– Что ж, мы можем этому только радоваться, если его сомнительное прошлое поможет нам остаться не замеченными Рокли.
В самой ее манере разговаривать было что-то такое, отчего у Джека разогревалась кровь. Он не мог понять, в чем дело. Ева ни в чем не походила на женщин, которые были в его вкусе. Он предпочитал легких и фривольных, как мыльные пузыри, – хватит того, что остальная часть его жизни была суровой и трудной. Когда дело касалось женщин, Джеку не нужны были трудности, только бездумное удовольствие. Но Ева на каждом шагу бросала ему вызов, и будь он проклят, если не ждал с нетерпением очередной ее дерзости.
– Мы явно направляемся в сторону Пэлл-Мэлл, – заметила Ева, глядя в окно.
– Меня от этого корежит. – Джек уперся костяшками пальцев в подушку сиденья и сквозь потертую обивку почувствовал шершавую набивку из конского волоса. – Мы только ходим за Рокли, как тени, и ничего не предпринимаем. Если мы не собираемся на него напасть, я могу просто провести вас по всем местам, где он бывает. Посмотрим, поставил ли он дополнительных людей для охраны. Тогда нам не надо будет его ждать, мы покончим с ним вдвое быстрее.
– За пять лет он мог изменить свой распорядок, – сказала Ева. – Или отступить от него сегодня, зная, что вы на свободе. Если он сделает что-нибудь необычное, мы должны быть рядом, чтобы это заметить.
Джек мрачно посмотрел на проплывающие за окном улицы.
– Чувствую, мне придется сделать еще один подход к этой боксерской груше, которую мне соорудил ваш щеголь.
– Его зовут Саймон.
– Он ваш мужчина?
Ева вскинула брови.
– Боже, нет, конечно. Хотя моя личная жизнь вас совершенно не касается.

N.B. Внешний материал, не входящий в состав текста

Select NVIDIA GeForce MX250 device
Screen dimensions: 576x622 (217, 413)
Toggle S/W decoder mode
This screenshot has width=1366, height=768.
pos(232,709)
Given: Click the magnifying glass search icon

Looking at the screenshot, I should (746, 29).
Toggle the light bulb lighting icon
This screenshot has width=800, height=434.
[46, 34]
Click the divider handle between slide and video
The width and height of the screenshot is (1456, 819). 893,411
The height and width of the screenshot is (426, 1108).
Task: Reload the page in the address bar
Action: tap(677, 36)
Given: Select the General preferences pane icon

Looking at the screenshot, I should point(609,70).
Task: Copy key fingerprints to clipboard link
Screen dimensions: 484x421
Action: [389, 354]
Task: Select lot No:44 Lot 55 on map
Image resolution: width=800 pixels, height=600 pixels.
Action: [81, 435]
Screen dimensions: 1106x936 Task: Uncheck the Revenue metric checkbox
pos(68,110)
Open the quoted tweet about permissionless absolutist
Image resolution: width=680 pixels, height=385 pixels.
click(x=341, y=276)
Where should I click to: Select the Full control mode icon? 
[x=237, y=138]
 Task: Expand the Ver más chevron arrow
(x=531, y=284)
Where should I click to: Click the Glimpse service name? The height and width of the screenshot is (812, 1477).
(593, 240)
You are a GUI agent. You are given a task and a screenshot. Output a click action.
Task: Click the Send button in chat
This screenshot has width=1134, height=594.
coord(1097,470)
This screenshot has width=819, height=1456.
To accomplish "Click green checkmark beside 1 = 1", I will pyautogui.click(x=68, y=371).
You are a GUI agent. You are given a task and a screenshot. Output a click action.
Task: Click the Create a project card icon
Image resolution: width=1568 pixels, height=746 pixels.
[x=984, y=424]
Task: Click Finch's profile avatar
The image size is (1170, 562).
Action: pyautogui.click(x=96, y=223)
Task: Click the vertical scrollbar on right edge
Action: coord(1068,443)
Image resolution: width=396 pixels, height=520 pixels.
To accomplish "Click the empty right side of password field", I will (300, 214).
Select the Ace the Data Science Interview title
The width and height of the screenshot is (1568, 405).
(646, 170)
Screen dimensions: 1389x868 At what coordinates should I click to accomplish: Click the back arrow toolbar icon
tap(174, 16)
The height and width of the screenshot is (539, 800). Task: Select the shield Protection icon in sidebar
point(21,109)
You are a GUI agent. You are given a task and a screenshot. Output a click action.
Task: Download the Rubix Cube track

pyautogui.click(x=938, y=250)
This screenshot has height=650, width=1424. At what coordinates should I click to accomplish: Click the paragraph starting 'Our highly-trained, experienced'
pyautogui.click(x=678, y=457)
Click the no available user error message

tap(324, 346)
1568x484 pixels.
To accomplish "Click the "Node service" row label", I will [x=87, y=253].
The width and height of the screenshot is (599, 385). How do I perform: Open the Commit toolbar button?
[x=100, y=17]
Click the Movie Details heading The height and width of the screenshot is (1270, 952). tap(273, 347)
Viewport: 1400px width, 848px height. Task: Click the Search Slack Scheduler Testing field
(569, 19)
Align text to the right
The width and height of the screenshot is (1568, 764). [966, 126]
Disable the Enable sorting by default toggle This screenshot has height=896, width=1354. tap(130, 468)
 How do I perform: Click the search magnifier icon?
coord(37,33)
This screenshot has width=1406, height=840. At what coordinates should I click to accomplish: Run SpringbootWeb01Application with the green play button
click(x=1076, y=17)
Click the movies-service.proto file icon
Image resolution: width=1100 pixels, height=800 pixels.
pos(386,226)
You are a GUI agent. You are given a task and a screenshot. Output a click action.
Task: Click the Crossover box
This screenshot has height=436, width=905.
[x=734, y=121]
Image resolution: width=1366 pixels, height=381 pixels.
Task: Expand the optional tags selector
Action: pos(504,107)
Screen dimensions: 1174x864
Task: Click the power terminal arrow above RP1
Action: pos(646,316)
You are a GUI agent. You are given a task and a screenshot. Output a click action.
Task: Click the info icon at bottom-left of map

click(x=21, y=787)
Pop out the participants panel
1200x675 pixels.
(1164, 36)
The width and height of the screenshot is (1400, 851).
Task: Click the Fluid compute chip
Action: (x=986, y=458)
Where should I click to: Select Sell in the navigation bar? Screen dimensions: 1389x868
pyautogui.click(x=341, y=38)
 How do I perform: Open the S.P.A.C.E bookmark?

– Значит, у вас нет мужчины.
– Какая утомительная тема! – Ева принялась рассматривать стежки на своих перчатках.
– Это значит, что нет. – Джеку не понравилось, что эта новость его так сильно обрадовала. – Но вы постоянно, днем и ночью, имеете дело с этими опасными парнями.
Ева закатила глаза.
– Я и не догадывалась, что в тюрьме прививают такие пуританские взгляды.
Джек фыркнул.
– Мы раз в неделю ходили в часовню. Они засовывали нас в такие маленькие клетушки, размером не больше поставленных стоймя гробов, и заставляли слушать какого-то старого и тощего, как палка, капеллана, а он читал нам проповеди о кротости, смирении и долге христианина. Но, когда они тебя порют за то, что ты много разговаривал, или засовывают в темную клетку только потому, что тюремщику не понравился твой взгляд, ты испытываешь не слишком христианские чувства.
Джек чуть было не содрогнулся при одном воспоминании об этом. Физическая боль от порки легче, чем долгие дни и недели, проведенные в полной темноте, когда тебе дают только воду и хлеб. Там он никогда нормально не спал, лишь впадал в забытье от измождения. В темной камере нет ни матраса, ни одеяла, только жесткий деревянный настил, приделанный к стене. И полная тишина. Боже всемогущий, какая же это тишина! Тюрьма никогда не была местом для веселой болтовни, но при полном отсутствии звуков и контактов с другими людьми в кромешной темноте многие сходили с ума.